Information has come from a number of sources: national surveys, clinical trials, descriptive studies, population-based incidence studies, and case control studies. All these study designs have limitations that must be understood to interpret the data. National surveys have been limited by incomplete ascertainment of the cases and the size of the population at risk. Many small, prospective cohort studies of complications of different types of lens wear have usually been carried out as clinical trials. This design is generally inappropriate for the study of rare conditions because the size of the cohort may need to be too large to be practical. This has sometimes been taken to mean that the problem is too infrequent to be of concern. However, this is not the case when there is a very large population exposed or when the disease, like keratitis, may be severe. The limitations of this study design have often been overlooked when it has been used to assess the potential of CLs for keratitis and when data from clinical trials have provided little information about the risks for keratitis. For these reasons, descriptive studies in the form of the case reports and case series summarized in Table 4, rather than clinical trials, first identified the probability that there was an increased risk of keratitis associated with some CL types. Recently, the case control study design has been used to overcome some of the problems of clinical trials and to resolve the uncertainties arising from the results of descriptive studies in the assessment of risk for rare complications like keratitis. The case control study is ideally suited to investigating whether there are differences in risks among CL types, allowing comparison of new types of lens and lens-wearing regimens with those for which the level of risk is better established. The advantages and disadvantages of these different study designs have been reviewed.88 Case control studies have provided quantitative data on differences in risk for different lens types and other causes of keratitis. They have also been used to investigate, by multivariable analysis, the influence of additional factors that are associated with the use of different lens types and which might contribute to the risk of keratitis. The data derived from these different approaches to quantifying risk and incidence are describedin the following section.

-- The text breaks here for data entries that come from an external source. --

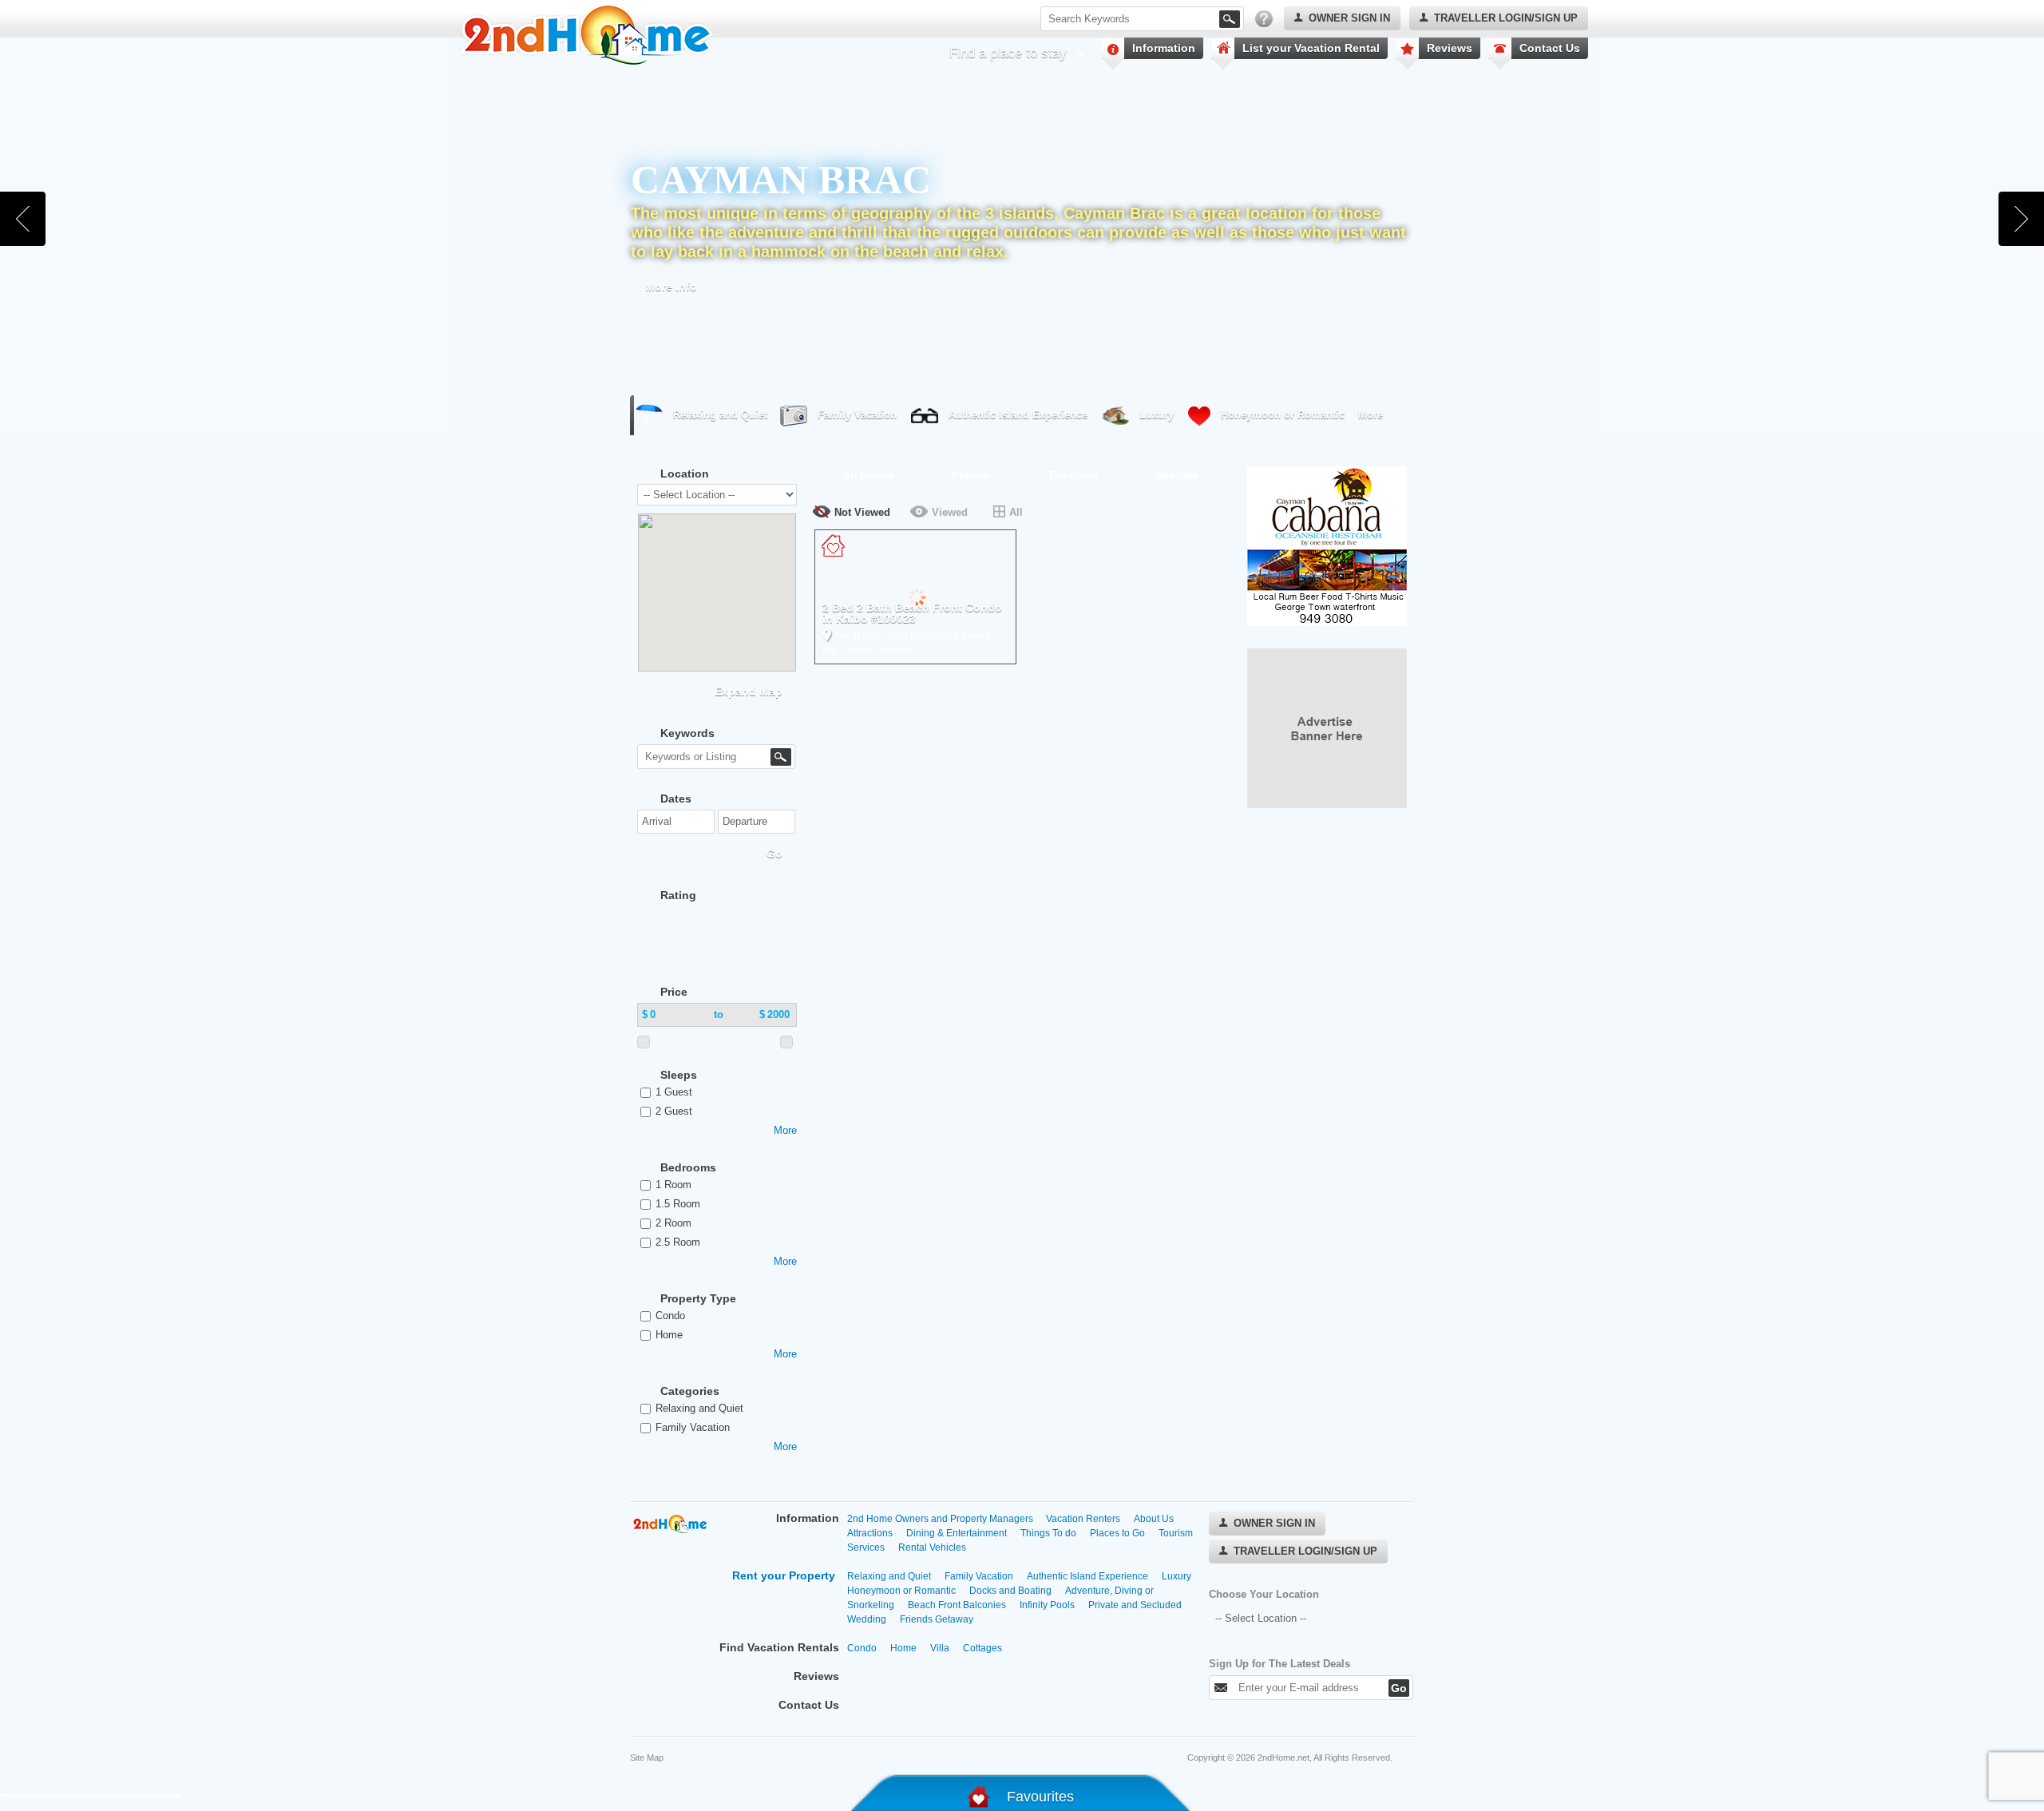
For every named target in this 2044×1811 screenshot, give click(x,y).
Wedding (866, 1619)
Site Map (647, 1757)
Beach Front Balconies (957, 1605)
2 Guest (674, 1111)
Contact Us (1549, 48)
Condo (670, 1316)
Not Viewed (862, 512)
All (1016, 512)
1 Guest (674, 1092)
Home (669, 1335)
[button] (725, 571)
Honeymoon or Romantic (1283, 415)
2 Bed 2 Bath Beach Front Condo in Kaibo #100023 (912, 613)
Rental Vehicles (932, 1547)
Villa (939, 1648)
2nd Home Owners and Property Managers (941, 1518)
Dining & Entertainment (956, 1533)
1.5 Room (678, 1204)
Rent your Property (783, 1575)
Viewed (950, 512)
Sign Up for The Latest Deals (1279, 1664)
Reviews (1449, 48)
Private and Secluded (1135, 1605)
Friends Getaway (936, 1619)
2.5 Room (678, 1242)
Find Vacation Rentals (779, 1647)
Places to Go (1117, 1533)
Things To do (1048, 1533)
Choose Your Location (1264, 1594)
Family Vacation (857, 415)
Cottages (982, 1648)
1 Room (673, 1185)
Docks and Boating (1010, 1590)
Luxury (1156, 415)
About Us (1154, 1518)
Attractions (870, 1533)
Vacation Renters (1083, 1518)
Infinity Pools (1047, 1605)
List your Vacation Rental (1311, 48)
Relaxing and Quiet (720, 415)
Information (1163, 48)
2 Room (673, 1223)
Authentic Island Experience (1018, 415)
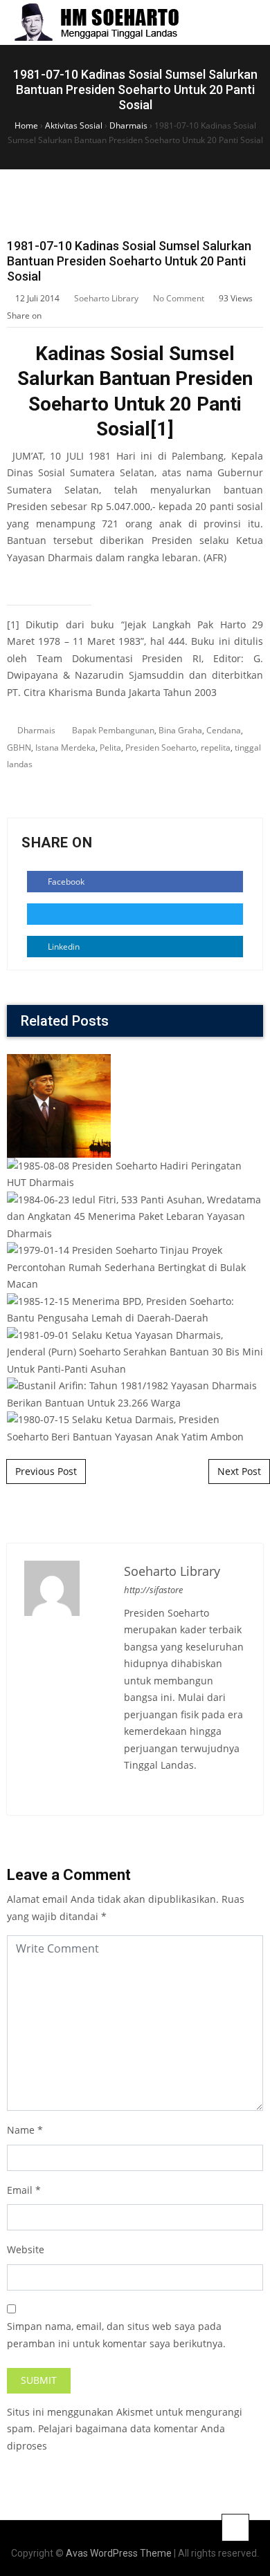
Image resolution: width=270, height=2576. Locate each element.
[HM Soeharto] (95, 22)
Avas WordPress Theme (119, 2553)
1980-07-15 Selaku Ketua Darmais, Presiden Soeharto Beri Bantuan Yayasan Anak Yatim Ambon (135, 1344)
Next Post (239, 1471)
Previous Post (46, 1471)
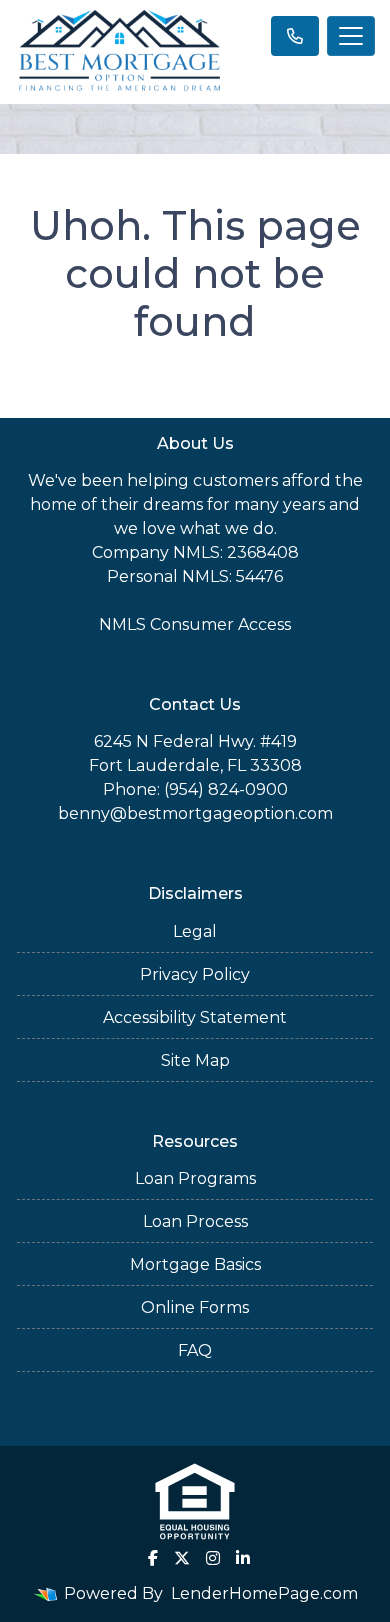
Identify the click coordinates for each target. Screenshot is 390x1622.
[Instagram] (213, 1558)
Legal (195, 931)
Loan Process (195, 1221)
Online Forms (195, 1307)
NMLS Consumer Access (195, 624)
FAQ (195, 1350)
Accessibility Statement (195, 1017)
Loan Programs (195, 1178)
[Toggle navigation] (351, 36)
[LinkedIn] (243, 1558)
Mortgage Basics (195, 1264)
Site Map (195, 1060)
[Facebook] (153, 1558)
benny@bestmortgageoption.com (195, 813)
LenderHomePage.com (264, 1593)
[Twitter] (182, 1558)
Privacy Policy (195, 974)
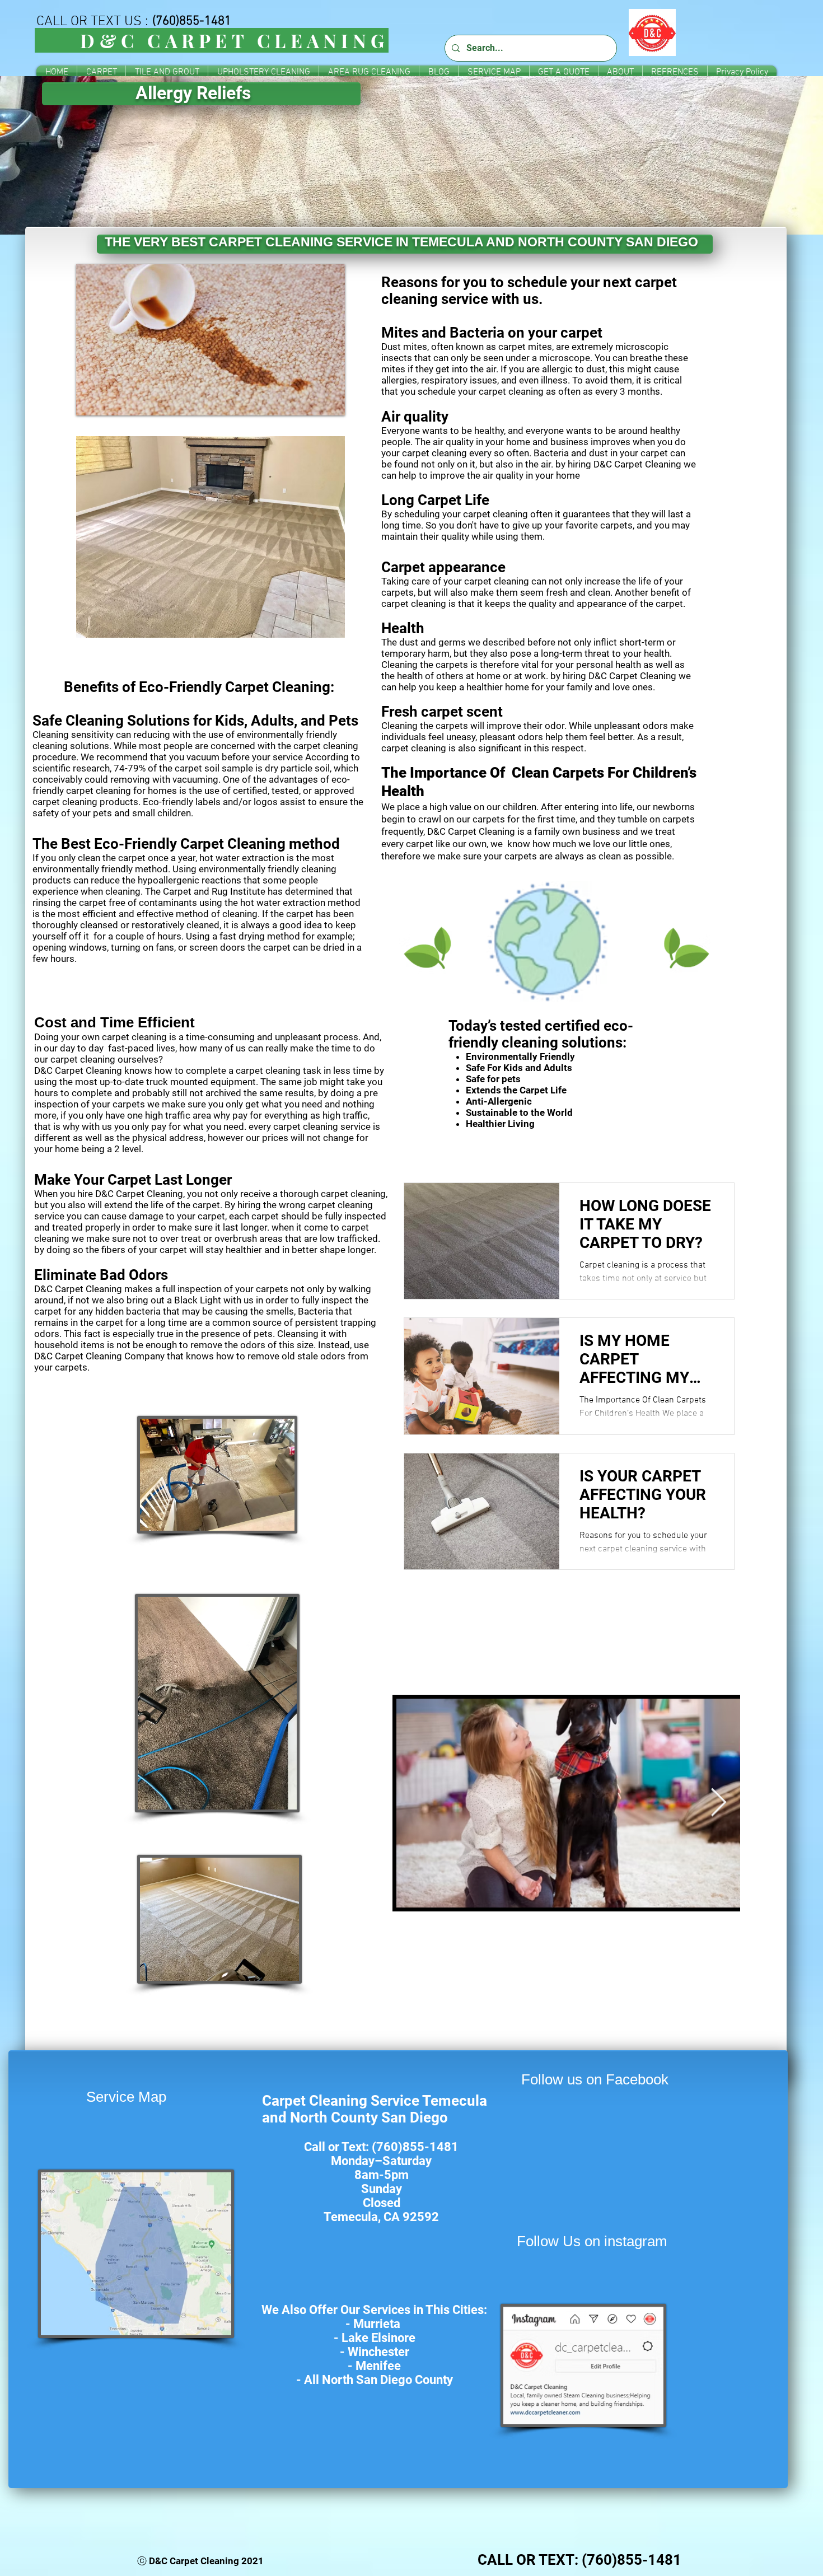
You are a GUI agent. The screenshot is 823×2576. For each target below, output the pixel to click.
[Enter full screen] (329, 400)
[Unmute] (109, 400)
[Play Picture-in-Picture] (310, 400)
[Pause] (90, 400)
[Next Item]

Incidence and Risks of Keratitis in Groups with Medical Indications for Contact Lens wear

The incidence of keratitis in these groups has to be considered separately from that associated with cosmetic CL wear because of differences in the age of the users, characteristics of the lens, and differences in the ocular tissues which may affect the predisposition to keratitis.

Aphakic CLs users are usually elderly; the high plus power that is required in the lenses reduces the oxygen transmission; and corneal sensation and corneal metabolism are affected by cataract surgery. Because the number of patients at risk has been relatively small and the optical benefits of CL wear, as opposed to aphakic spectacle wear, is so great, keratitis in aphakic CL users has received relatively little attention. There have been a number of clinical trials evaluating aphakic CLs, most of which included a few cases of keratitis, unlike the similar studies carried out for the evaluation of cosmetic CLs. These studies showed an incidence of 0% to 6% during various follow-up periods.89–94 The numbers in these clinical trials were too small to establish a precise estimate for the incidence but these studies confirmed the clinical impression that it is relatively high compared to that for cosmetic CL use.

The most precise figures for the incidence of ulcerative keratitis in aphakic lens wear come from a population-based incidence study95 in which the overall annualized incidence for aphakic lens wear was estimated at 52:10,000 with a 7 times higher risk for extended wear compared to daily wear and 6 to 8 times greater risks for aphakic lens wear compared to cosmetic DW SCLs.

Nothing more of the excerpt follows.